Alas, all good things must come to an end. The Lexus LFA supercar has ceased production after a two-year run. While most of us will never be able to afford its $375,000 supercar, it’s significant for what it brought to production cars, and what it will in the future.
We spoke to the LFA’s head North American engineer last week, Paul Williamsen, who started working on it back in 2005, or about three years after the LFA project began. He explained the intricacies of the project. Three years generally enough time to develop a car from scratch, but the project, as we were told, was first started using an aluminum body surrounding its 552-horsepower, 4.8-liter V-10 engine.
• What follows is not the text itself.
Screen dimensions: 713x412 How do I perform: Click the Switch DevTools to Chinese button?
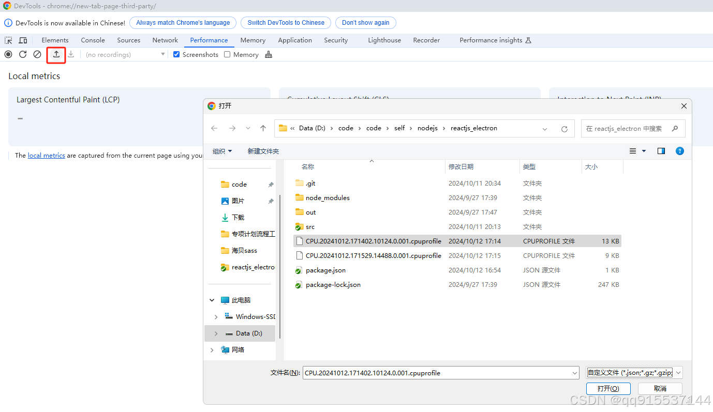point(285,23)
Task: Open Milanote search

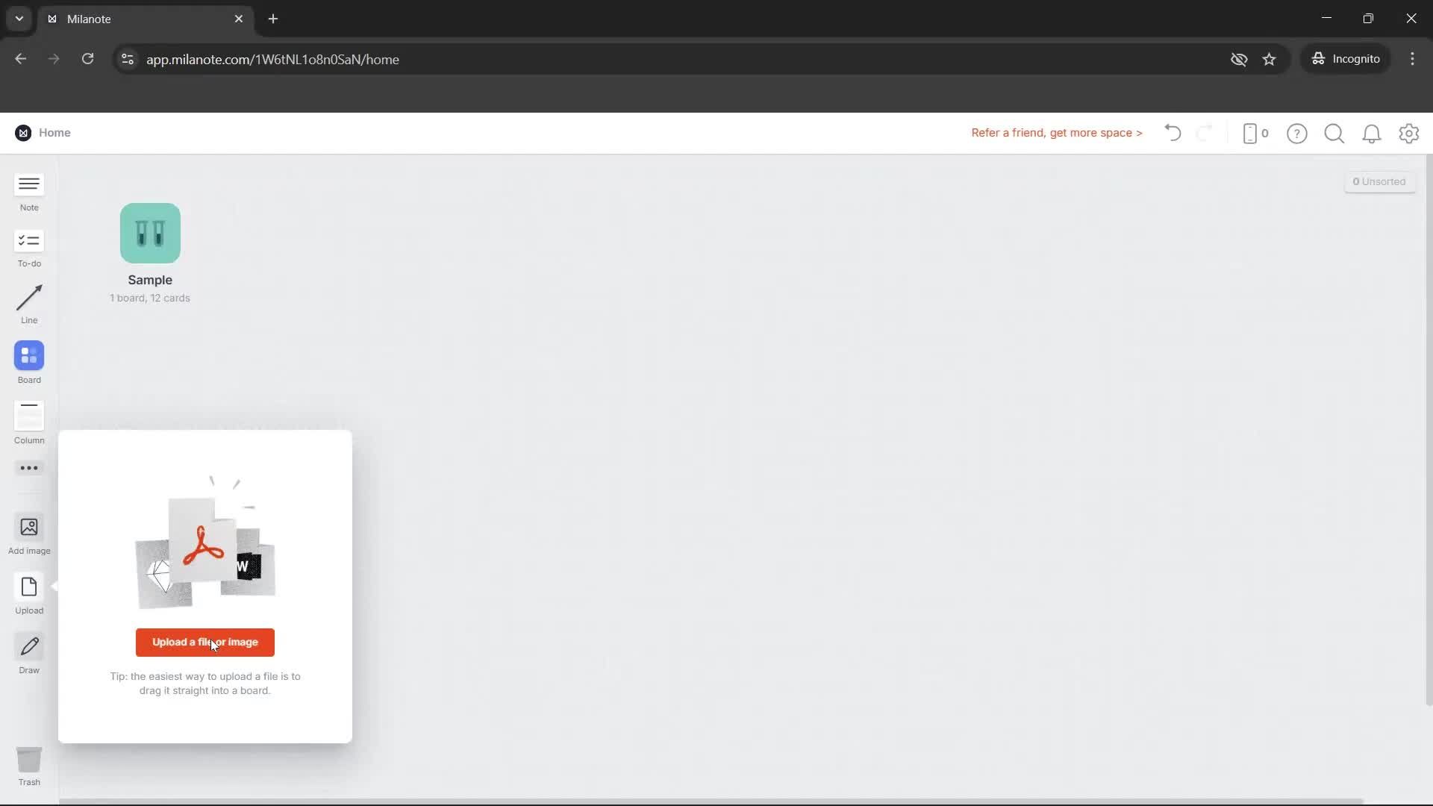Action: click(x=1334, y=134)
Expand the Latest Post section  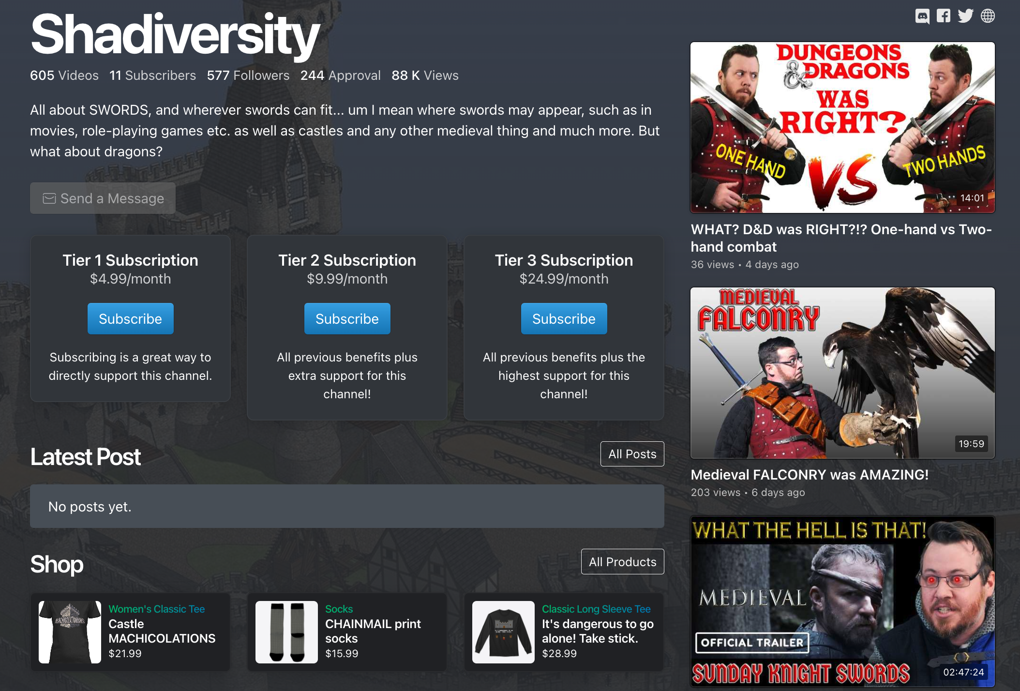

After a long gestation period, Toyota CEO Akio Toyoda commissioned the car to be reworked using carbon fiber, a testbed for Toyota’s technological prowess.
The car finally saw light in 2011, making a limited production run of just 500 vehicles–no more than one per day. Its Yamaha-engineered V-10 revved so quickly that only digital instruments could keep up. Special weaving machines were developed to construct its pillars and structure. Its wheels were forged in a new method that is finally just being used on other cars.
Compared to other cars, the Lexus LFA isn’t an especially good supercar value, given its performance. But it’s an experiment in how to develop new cars, cars that will be affordable for mass consumption soon. And much of what’s in and on the car is still far beyond what’s seen in faster, more powerful supercars. Its construction is unlike anything in any Lamborghini, Ferrari, Pagani, or any other high-performance exotic car you’ve heard of.
The last Lexus LFA was a white Nurburgring Edition coupe, a car that currently holds the lap record for a production car around the famed German racetrack by the same name. It rolled off the line December 14, exactly two years two the day from when it began production, with 170 specially trained craftworkers assembling it. We’re eager to see what Toyota and Lexus have in store next.